Cyber Incident Victim: Istiqlal TV

Between 2013 and 2019, Chinese state-sponsored advanced persistent threat (APT) groups conducted extensive cyber surveillance and exploitation campaigns targeting the Uyghur diaspora and related organizations. These operations focused on individuals advocating for East Turkistan independence and Uyghur human rights, leveraging compromised websites as central attack platforms. Attackers infiltrated at least 11 Uyghur and East Turkistan-related websites, injecting malicious JavaScript code to profile visitors and deliver exploits. The compromised sites served multiple purposes: deploying the Scanbox framework to collect system information, browser details, and network configurations from visitors, while simultaneously redirecting Android mobile users to sites hosting exploits that delivered 64-bit ARM executables. Attackers registered doppelganger domains mimicking legitimate services including Google, the Turkistan Times, and the Uyghur Academy to enhance credential phishing and malware distribution efforts.
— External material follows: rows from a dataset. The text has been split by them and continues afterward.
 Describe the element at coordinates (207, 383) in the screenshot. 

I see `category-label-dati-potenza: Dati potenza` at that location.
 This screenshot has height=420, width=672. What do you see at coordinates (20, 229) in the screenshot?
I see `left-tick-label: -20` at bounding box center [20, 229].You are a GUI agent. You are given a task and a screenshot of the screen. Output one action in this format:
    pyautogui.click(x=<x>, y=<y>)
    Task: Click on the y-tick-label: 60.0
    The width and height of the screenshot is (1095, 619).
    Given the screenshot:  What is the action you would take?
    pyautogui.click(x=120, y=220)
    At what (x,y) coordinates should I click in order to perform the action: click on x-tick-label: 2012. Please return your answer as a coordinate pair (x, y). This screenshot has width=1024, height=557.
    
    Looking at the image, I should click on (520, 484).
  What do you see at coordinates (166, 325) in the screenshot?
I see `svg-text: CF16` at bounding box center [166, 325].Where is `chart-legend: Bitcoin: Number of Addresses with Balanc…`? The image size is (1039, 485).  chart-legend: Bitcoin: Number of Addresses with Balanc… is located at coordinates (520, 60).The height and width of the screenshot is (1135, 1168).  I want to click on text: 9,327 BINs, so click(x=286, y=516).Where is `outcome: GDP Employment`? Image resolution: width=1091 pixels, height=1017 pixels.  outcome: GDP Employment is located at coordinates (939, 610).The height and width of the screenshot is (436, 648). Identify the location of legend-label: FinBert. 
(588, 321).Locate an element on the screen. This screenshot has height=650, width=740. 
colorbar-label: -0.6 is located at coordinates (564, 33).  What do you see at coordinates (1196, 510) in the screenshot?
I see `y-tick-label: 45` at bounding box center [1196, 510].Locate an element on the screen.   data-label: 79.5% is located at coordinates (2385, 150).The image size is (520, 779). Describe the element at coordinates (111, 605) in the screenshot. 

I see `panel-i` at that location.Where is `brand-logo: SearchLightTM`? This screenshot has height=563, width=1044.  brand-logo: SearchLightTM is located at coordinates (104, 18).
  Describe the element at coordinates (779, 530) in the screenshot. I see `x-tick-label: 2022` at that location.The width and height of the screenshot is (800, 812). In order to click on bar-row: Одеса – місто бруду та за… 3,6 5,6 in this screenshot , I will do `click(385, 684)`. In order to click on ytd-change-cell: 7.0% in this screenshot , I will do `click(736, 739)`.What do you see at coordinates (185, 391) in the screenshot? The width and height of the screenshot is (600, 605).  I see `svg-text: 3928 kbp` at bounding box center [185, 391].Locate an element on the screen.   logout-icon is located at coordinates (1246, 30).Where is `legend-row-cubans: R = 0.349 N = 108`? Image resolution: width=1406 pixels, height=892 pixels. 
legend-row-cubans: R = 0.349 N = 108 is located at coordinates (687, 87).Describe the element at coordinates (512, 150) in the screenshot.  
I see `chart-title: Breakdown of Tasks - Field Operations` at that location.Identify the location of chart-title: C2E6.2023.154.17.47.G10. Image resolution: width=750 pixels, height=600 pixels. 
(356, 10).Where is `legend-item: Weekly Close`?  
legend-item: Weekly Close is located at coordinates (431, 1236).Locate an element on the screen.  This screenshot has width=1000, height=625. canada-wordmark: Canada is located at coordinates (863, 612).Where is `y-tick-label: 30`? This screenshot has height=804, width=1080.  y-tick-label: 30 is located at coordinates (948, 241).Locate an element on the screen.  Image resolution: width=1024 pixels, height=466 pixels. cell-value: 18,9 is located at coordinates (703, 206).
The campaigns employed Google OAuth implementations to steal Gmail access tokens, enabling unauthorized access to victims' emails and contact lists. Forensic analysis revealed attacker infrastructure using IP addresses encoded in decimal notation for operational security, with command-and-control servers routing traffic through multiple compromised hosts. Volexity identified at least two distinct Chinese APT groups orchestrating these activities, noting possible connections to iPhone-targeting operations though no conclusive evidence was provided. These coordinated efforts resulted in persistent digital surveillance of Uyghur activists, exfiltration of sensitive communications, and establishment of long-term access to compromised devices. The technical footprint indicated systematic resource allocation toward monitoring physical movements, online behavior, and organizational networks within the Uyghur diaspora community.